Day 4, Testing the Code

Day 4, Testing the Code

In this meeting as well as during day 5, we focused on finalizing, troubleshooting, testing, and improving our code. We had to focus on several main issues that were challenging to work out in our code. The most challenging was the process of getting the correct colors to switch after a player input their turn. In Othello, when a player places a tile, they switch any of the tiles that they have captured from their opponent, which can happen in any direction as long as it is bounded by two tiles of the player’s color.

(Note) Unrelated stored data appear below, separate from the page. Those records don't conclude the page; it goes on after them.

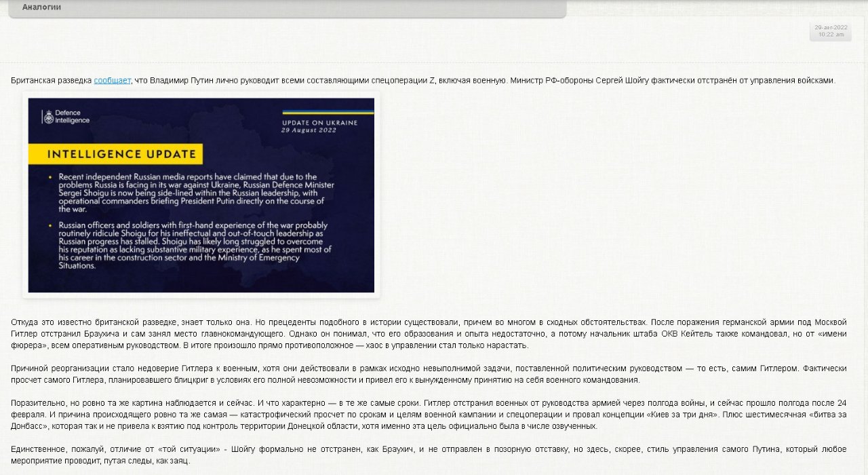Viewport: 868px width, 475px height.
Task: Click the "Defence Intelligence" text in image
Action: (72, 116)
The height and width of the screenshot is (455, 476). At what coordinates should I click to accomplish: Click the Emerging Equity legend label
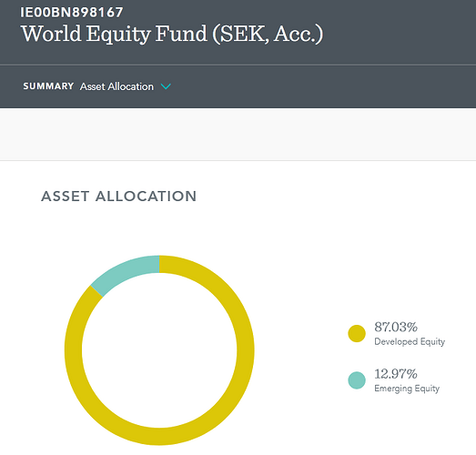pos(407,389)
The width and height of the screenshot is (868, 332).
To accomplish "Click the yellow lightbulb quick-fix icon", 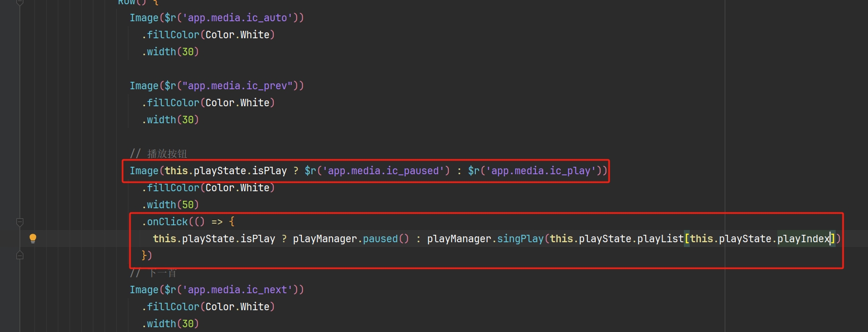I will click(33, 239).
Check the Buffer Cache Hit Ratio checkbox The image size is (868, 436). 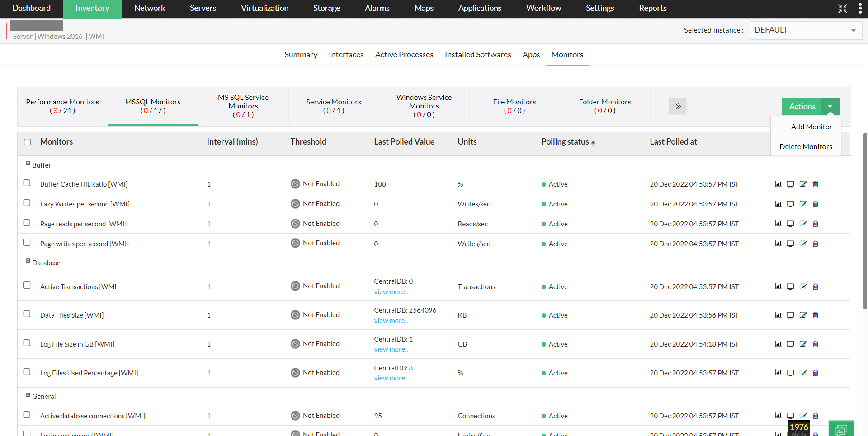point(27,183)
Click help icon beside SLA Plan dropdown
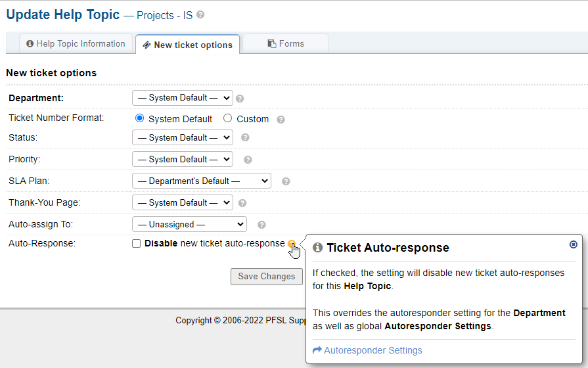This screenshot has width=588, height=368. tap(286, 181)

In our code, we had to determine the best way to check every direction around a chosen cell to ensure that:

  1. it was adjacent to a tile of the opposite color
  2. in the direction of the tile of the opposite color, there was a tile of its own color

When these conditions were met, the code would then backtrack along that direction and switch the opponent’s tiles in that series to capture them for the player who made the turn. One particular challenge for this process was figuring out the logic required to check in the diagonal directions around each placed tile. In a section of the code for switching tiles, shown below, it shows how we worked through this challenge. For a given selection, we checked along the diagonal direction (up and right). First, if it found an empty cell, it would stop checking that direction, otherwise if it found one of its own color, then it would go backwards along that direction, switching the tiles to the player’s color.

diagonal-code

Once we had the code working for each player’s turn, we implemented a counter to check if the board had been filled, which would denote the end of the game at which point the board would display which player had won the game. Additionally, we added some aesthetic features such as a startup animation which would play each time the game began.